Publié le 31/01/2024

En vue des élections pour renouveler le CSE, lorsque la négociation du protocole d’accord préélectoral (PAP) échoue, l’administration est obligatoirement saisie par l’employeur pour fixer la répartition du personnel et des sièges dans les collèges électoraux. Les mandats des élus sont alors automatiquement prorogés. Et ce, peu importe que par la suite la saisine soit rejetée. C’est ce qu’a jugé la Cour de cassation. Cass.soc.08.11.23, n°22-22.524.

Rappel des règles en la matière

Lorsque des élections sont prévues pour renouveler le CSE, un PAP est négocié pour fixer notamment la répartition du personnel et des sièges dans les collèges électoraux (1). Cet accord, qui pour être valable doit obtenir une double majorité – dans les conditions fixées à l’article L.2314-6 du Code du travail – n’est pas toujours évident à obtenir.

La validité du protocole d'accord préélectoral (PAP) conclu entre l'employeur et les organisations syndicales intéressées est subordonnée à sa signature par la majorité des organisations syndicales ayant participé à sa négociation, dont les organisations syndicales représentatives ayant recueilli la majorité des suffrages exprimés lors des dernières élections professionnelles ou, lorsque ces résultats ne sont pas disponibles, la majorité des organisations représentatives dans l'entreprise.

Lorsque la négociation du PAP échoue, l’employeur a l’obligation de saisir l’administration pour fixer la répartition du personnel et des sièges au sein des collèges électoraux (2).

La question qui peut alors se poser est celle de savoir quels sont les effets de cette saisine de l’administration sur les mandats en cours ? Et plus précisément, si ces mandats arrivaient à leur terme. 

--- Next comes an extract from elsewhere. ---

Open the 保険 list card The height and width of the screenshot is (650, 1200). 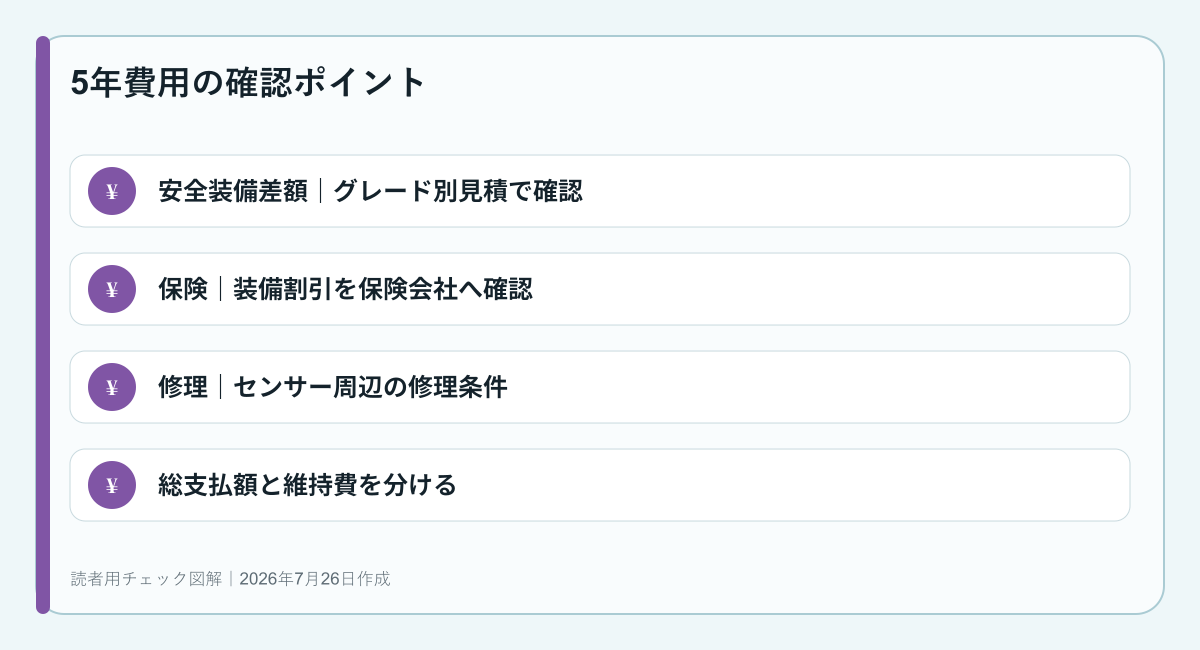coord(600,289)
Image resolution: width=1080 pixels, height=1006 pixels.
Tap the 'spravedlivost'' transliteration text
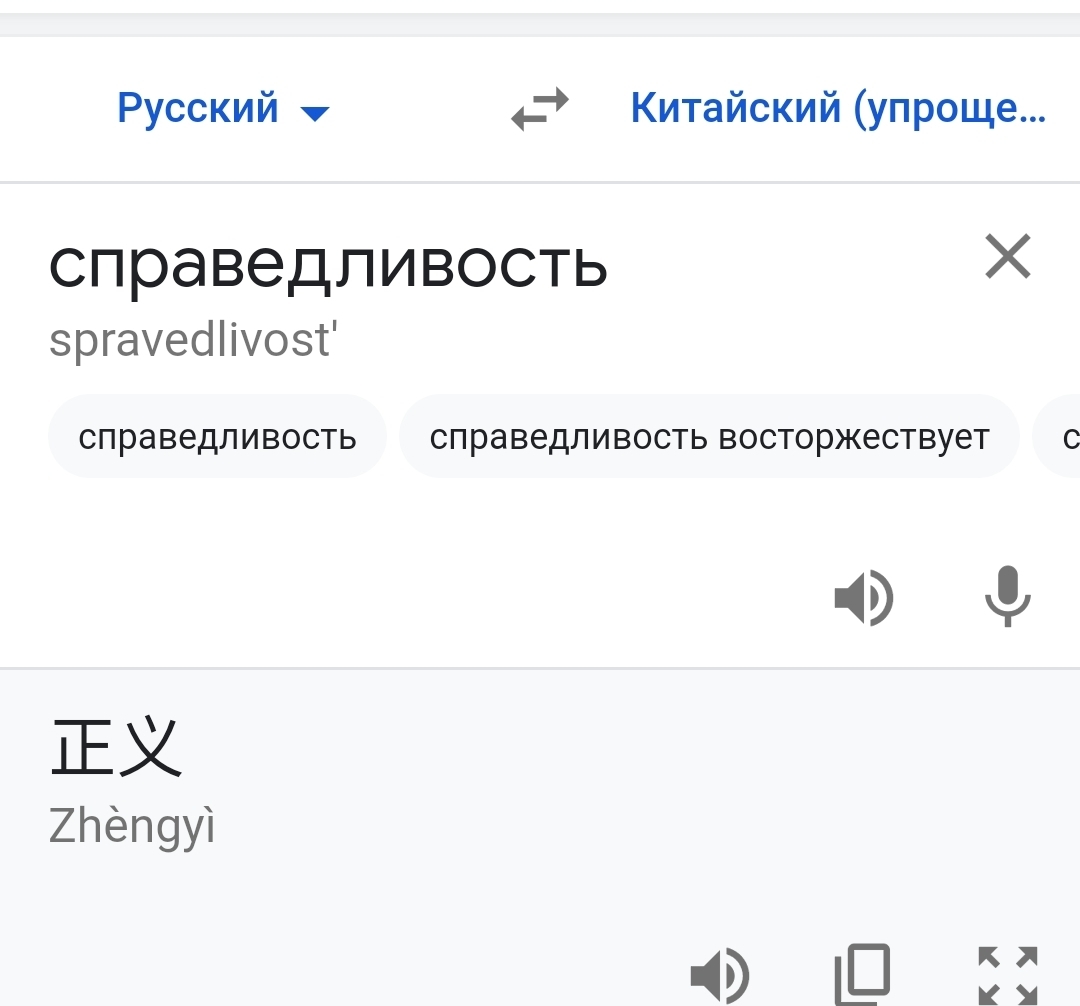coord(194,340)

En effet, en principe, les mandats des élus ne peuvent être prorogés que si toutes les organisations syndicales représentatives le décident unanimement (3).

Toutefois, en cas de saisine de l’administration, le Code du travail (4) prévoit expressément, en son article L. 2314-13 4°, le prolongement des mandats des élus. En effet, en cas d’échec de la négociation du PAP et de la saisine de l’administration qui s’ensuit, les délais sont de facto allongés car le processus électoral est suspendu.

Mais qu’en est-il lorsqu’après avoir été saisie, l’administration refuse finalement de fixer la répartition du personnel et des sièges dans les collèges électoraux ? 

C’est le cas dans cette affaire…

La jurisprudence admet que l’administration, et plus précisément la DREETS, puisse - après sa saisine - refuser de trancher si elle estime que la négociation ne s’est pas déroulée de manière loyale (5).

La négociation du PAP échoue, l’administration est saisie, mais refuse de trancher…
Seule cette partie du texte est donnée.